Profile Visits, Popularity, and Consumption

  • Switching from Facebook data to Renren data
    • Focus on latent interaction, i.e. profile visits
  • Analysis of latent interactions
    • How is popularity distributed?
    • Is there a relationship between popularity and consumption?
    • Who visits your profile?
  • Comparing latent and visible interactions

Popularity Distribution

Q: How is popularity (total profile views) distributed?
  • A: Highly skewed distribution
  • 60% of users receive <100 total profile views

Popularity vs. Consumption

Q: Are the users who receive the most visits also the users who do the most visiting?
  • A: In general, consumers are not highly correlated with popularity
  • One exception: small contigent of extremely popular and active users

Repeat Profile Visits

Q: How many profile visits come from repeat visitors?
  • A: 70% of users have <50% repeat visitors
  • One exception: 10% of users have 100% repeat visitors

Reciprocity of Profile Views

Q: If you visit someones profile, will they visit you back?
  • A: Latent interactions are not reciprocal
  • Surprising result, since Renren users can see who has visited their profile

Visitor Composition

Q: Who is browsing profiles: friends, fofs, or strangers?
  • A: Around 20% of visits come from fofs, and 20% come from strangers
  • Disturbing finding: most people don't consider all the strangers browsing their profile

Interactions Over Friends

Q: How are interactions distributed over friends?
  • Like FB, Renren users receive visible interacts from <30% of their friends...
  • However, users receive latent interactions from many more friends

Interaction Distribution

Q: Are some users more interactive than others?
  • A: Latent and visible interactions are both skewed...
  • ...but latent interactions are much less skewed (i.e. more people generate them)

Interaction Graphs

Limits of Social Graphs

  • Existing work focuses on social graphs, assumes all edges are equally important
    • Clearly, this assumption is not correct
  • How does graph structure change if we focus on interactive edges?
  • Methodology: construct new graphs where edges correspond to interactions
    • Visible interaction graphs are a subset of the social graph
      • On Facebook and Renren, you can only visibly interact with friends
    • Latent interaction graphs are a partially-overlapping a superset of the social graph
      • Recall: strangers (i.e. non-friends) can browse profiles

Constructing Interaction Graphs

  • Parameters
    • \(n\): minimum number of interactions necessary to form an edge
    • \(t\): range of time during which interactions must have occured
  • Directed vs.

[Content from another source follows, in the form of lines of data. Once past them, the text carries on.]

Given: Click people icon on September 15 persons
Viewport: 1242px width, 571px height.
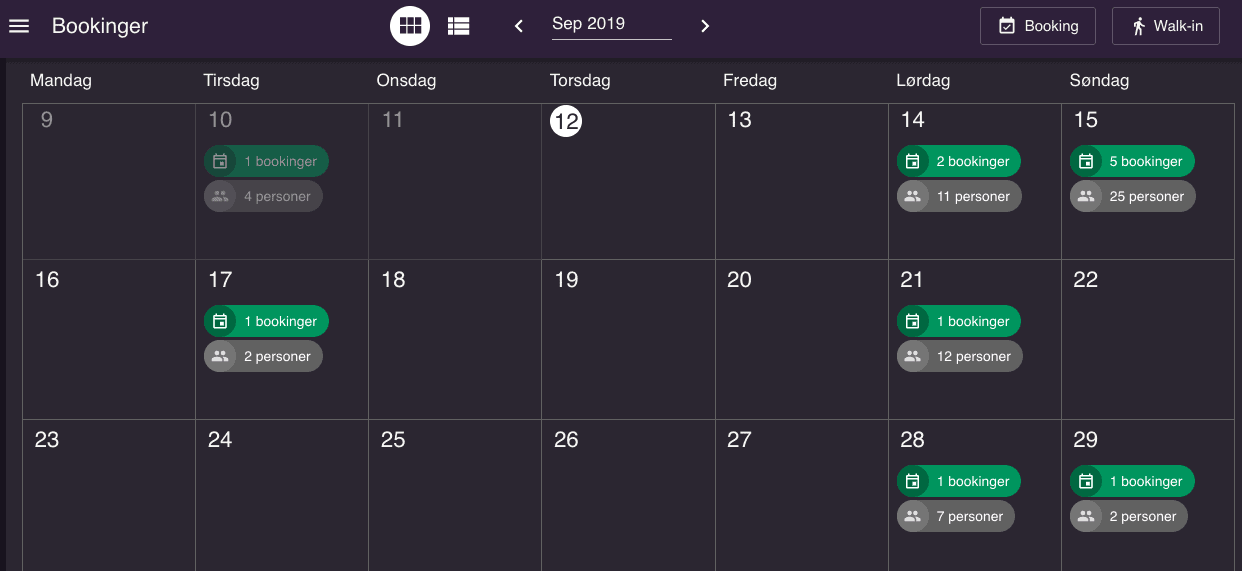Looking at the screenshot, I should point(1086,196).
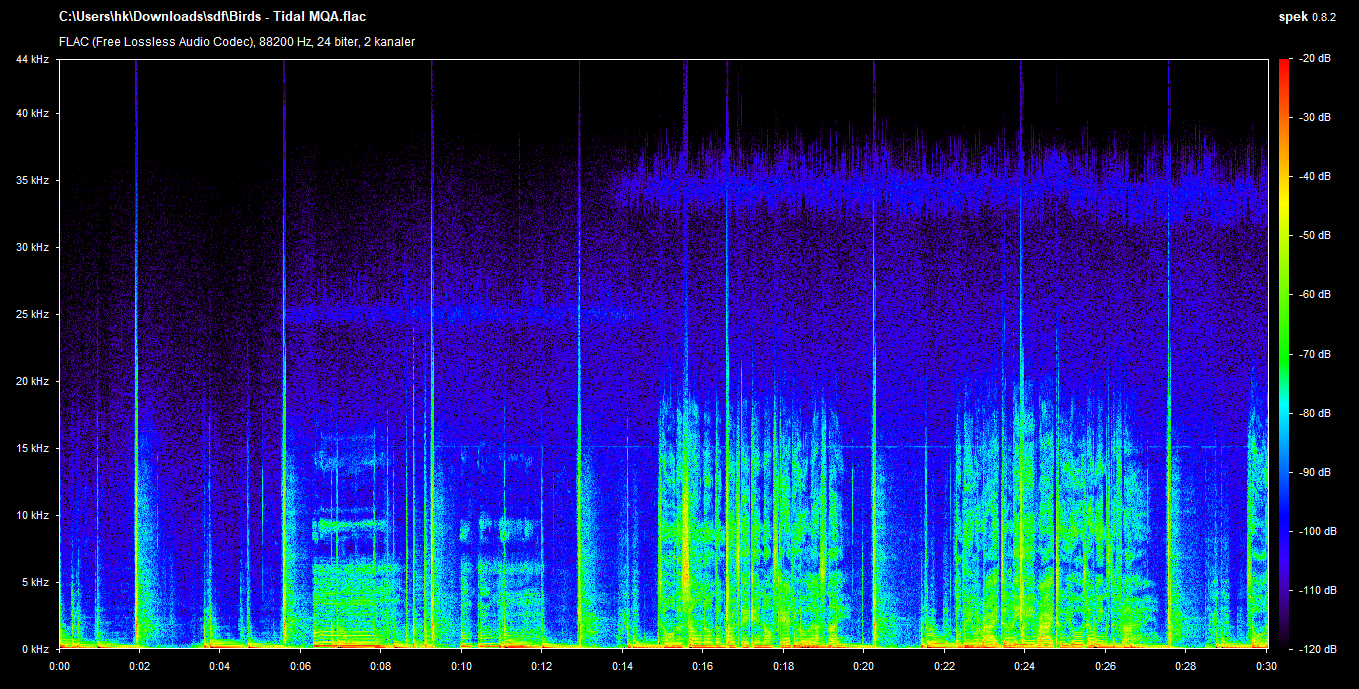Pick the 5 kHz frequency axis label

click(34, 582)
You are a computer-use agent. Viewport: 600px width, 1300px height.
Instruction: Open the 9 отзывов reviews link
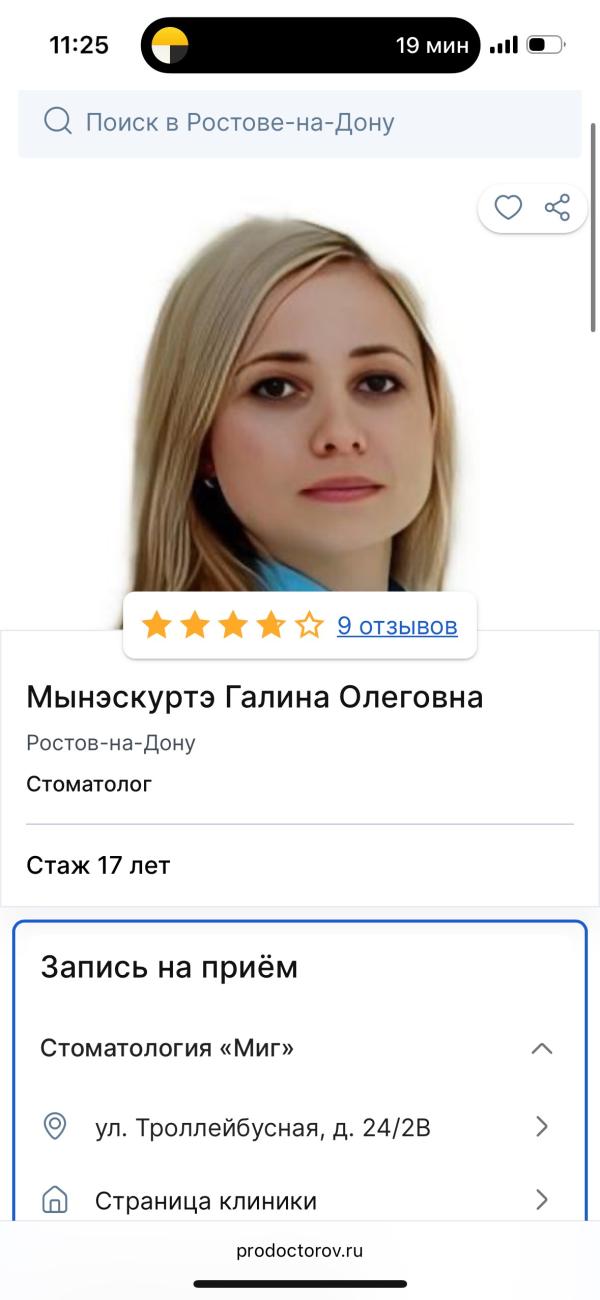(397, 626)
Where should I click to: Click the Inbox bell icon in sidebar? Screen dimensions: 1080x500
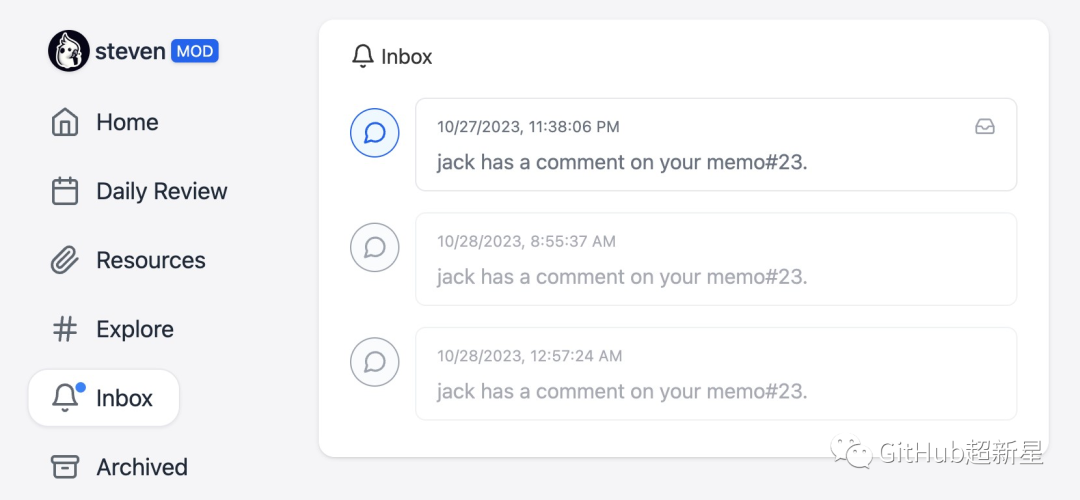65,398
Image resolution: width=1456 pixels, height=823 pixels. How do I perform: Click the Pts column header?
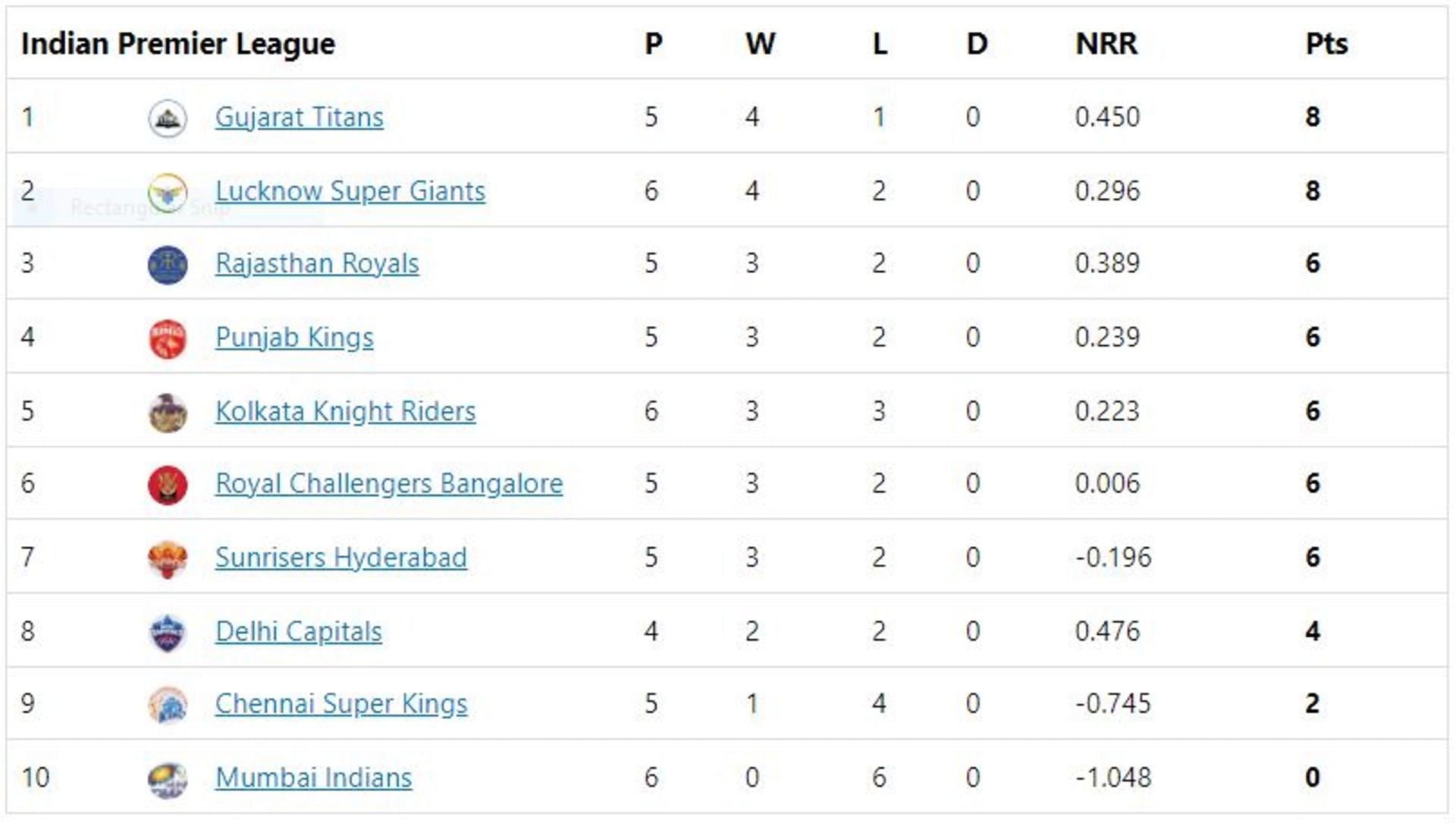[x=1326, y=44]
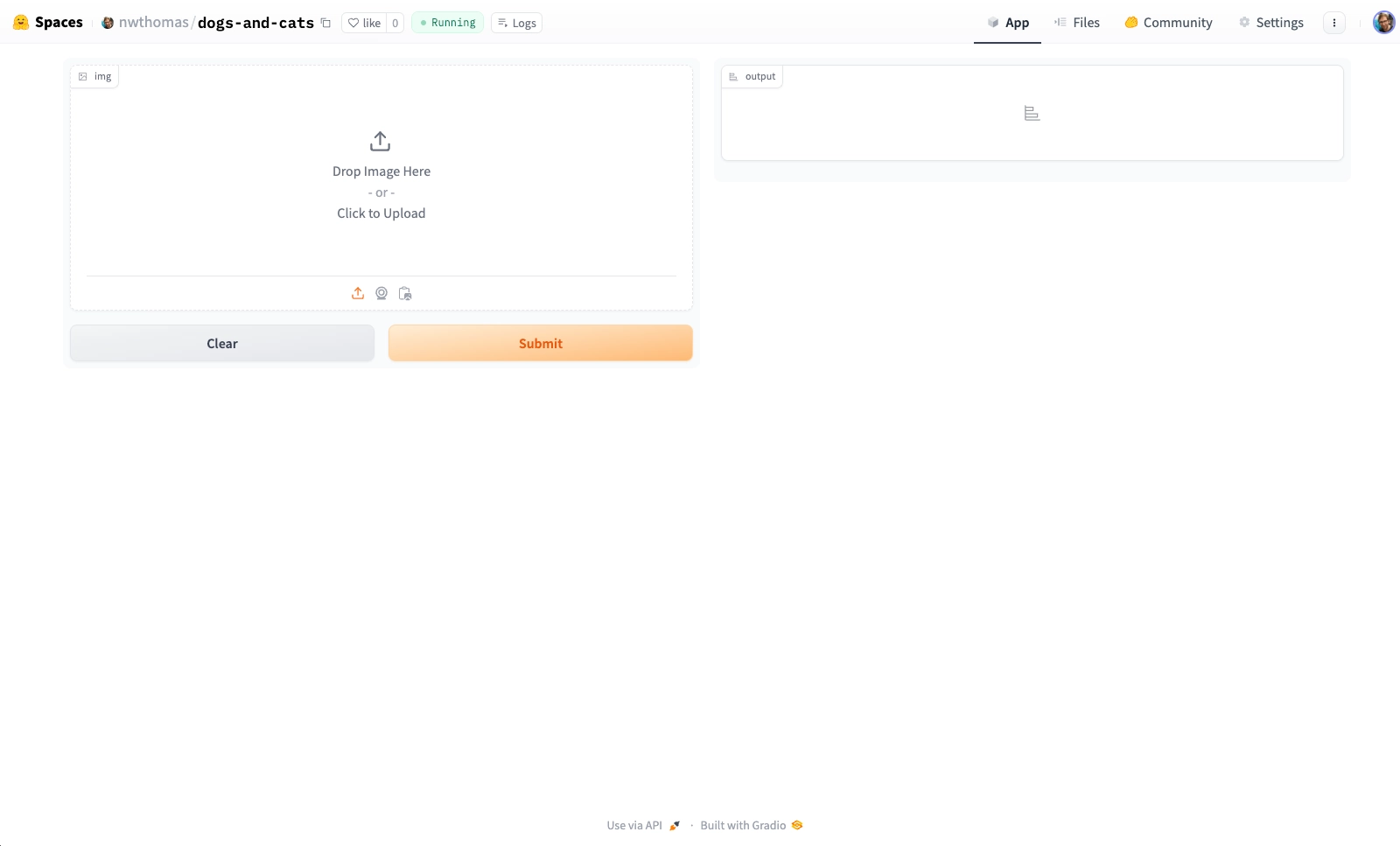Click the large upload arrow icon
Screen dimensions: 1400x846
click(x=380, y=141)
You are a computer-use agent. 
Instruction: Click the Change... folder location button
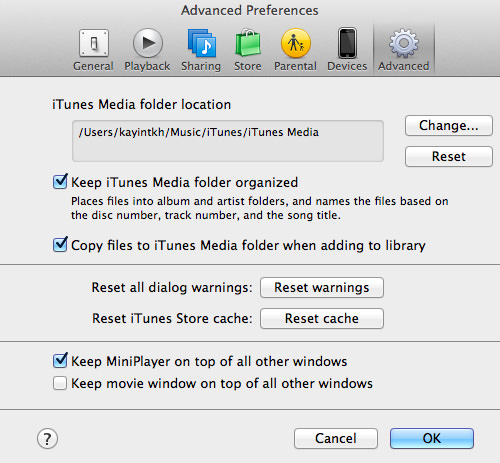tap(449, 126)
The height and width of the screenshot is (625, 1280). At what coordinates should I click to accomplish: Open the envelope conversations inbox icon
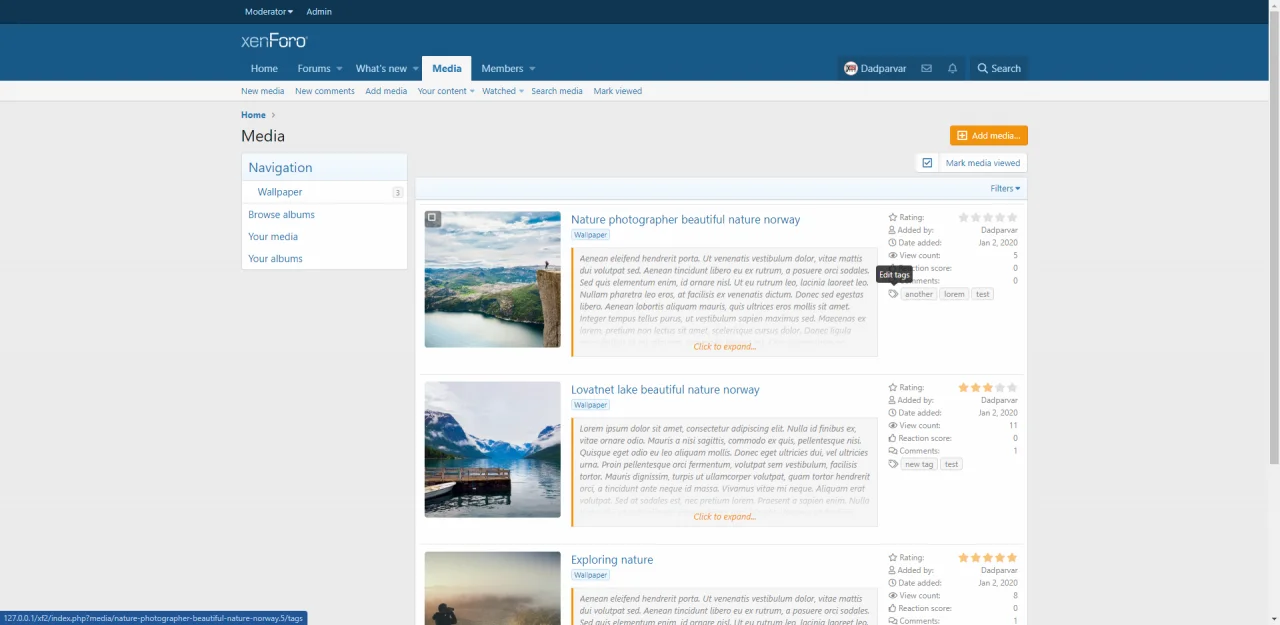(926, 68)
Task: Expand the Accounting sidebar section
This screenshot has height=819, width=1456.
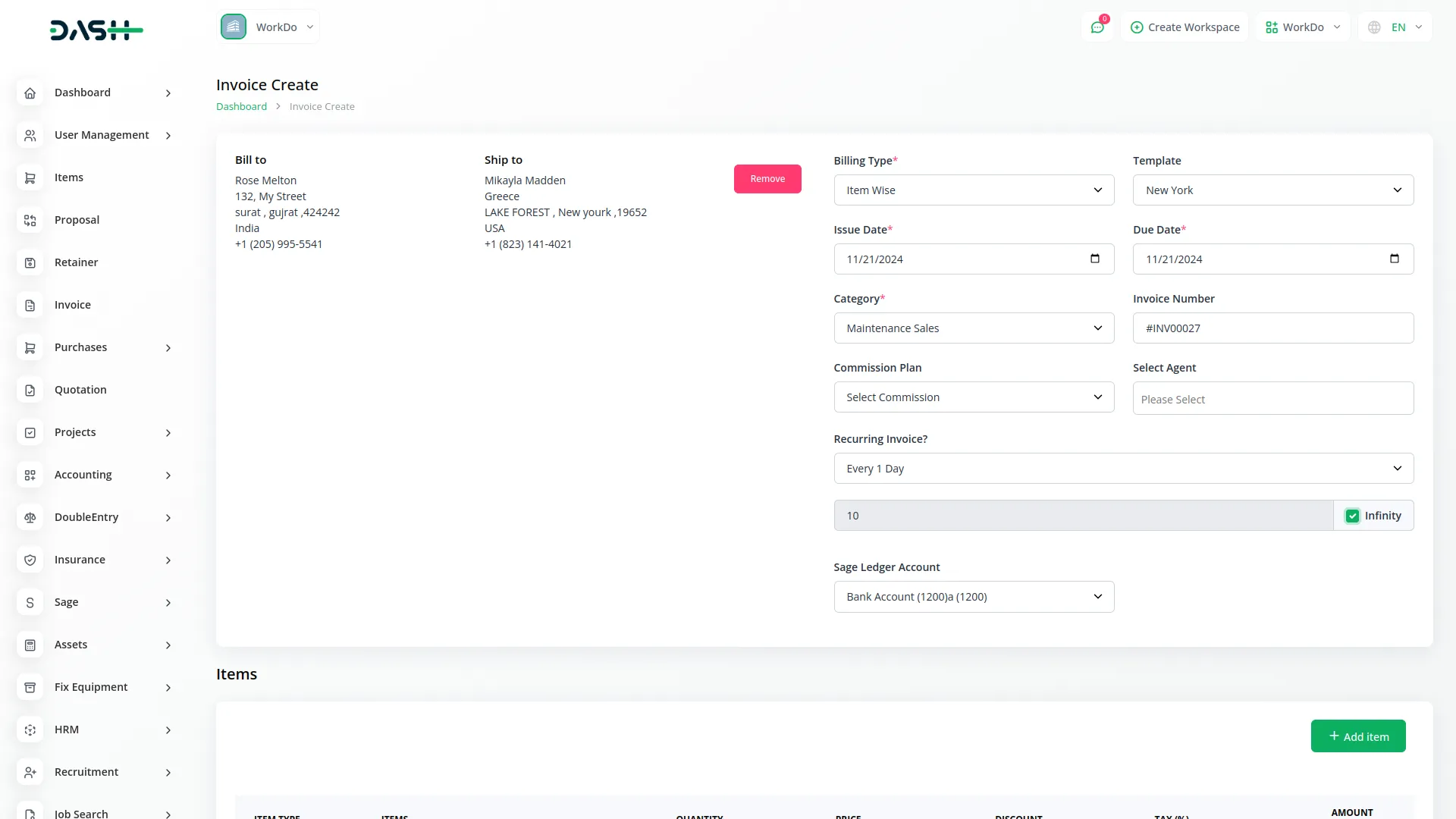Action: pyautogui.click(x=83, y=475)
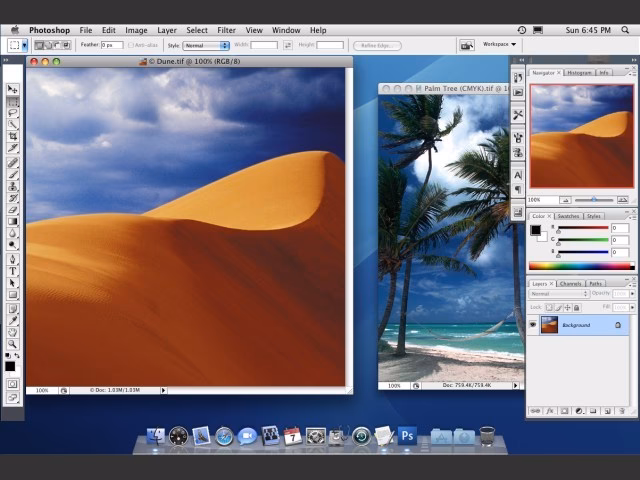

Undirected graphs
    • Interactions are inherently directed
    • For simplicity, we formulate visible interaction graphs as undirected
      • >60% of visible interactions are reciprocated
    • Formulate latent interaction graphs as undirect
      • <30 of latent interactions are reciprocated
  • Alternative construction: weighted graphs

Parameterizing Interaction Graphs

Q: How does the size of interaction graphs vary as the edge requirements change?
  • A: As expected, more restrictive parameters drastically reduce the number of nodes in the SCC

Degree Distributions

Interaction Graph Properties

Interaction Degree vs. Social Degree

Q: What is the relationship between social and interaction degree?
  • Social friends are "free"; social degree essentially unbounded
  • Interactions incur a cost; interaction degree is bounded

Latent Interaction Graphs

Q: How do latent interaction graphs compare to visible interaction and social graphs?
  • A: Fall between the two; less edges than social graph, more than interaction

Clustering on Interaction Graphs

Resiliency and Core Size

Discussion

  • Why do we care about interactions on social networks?
  • Which graphs are better: social or interaction graphs?
  • What practical applications could leverage interaction graphs?
  • This data is 4-5 years old. How might interaction graphs be different today?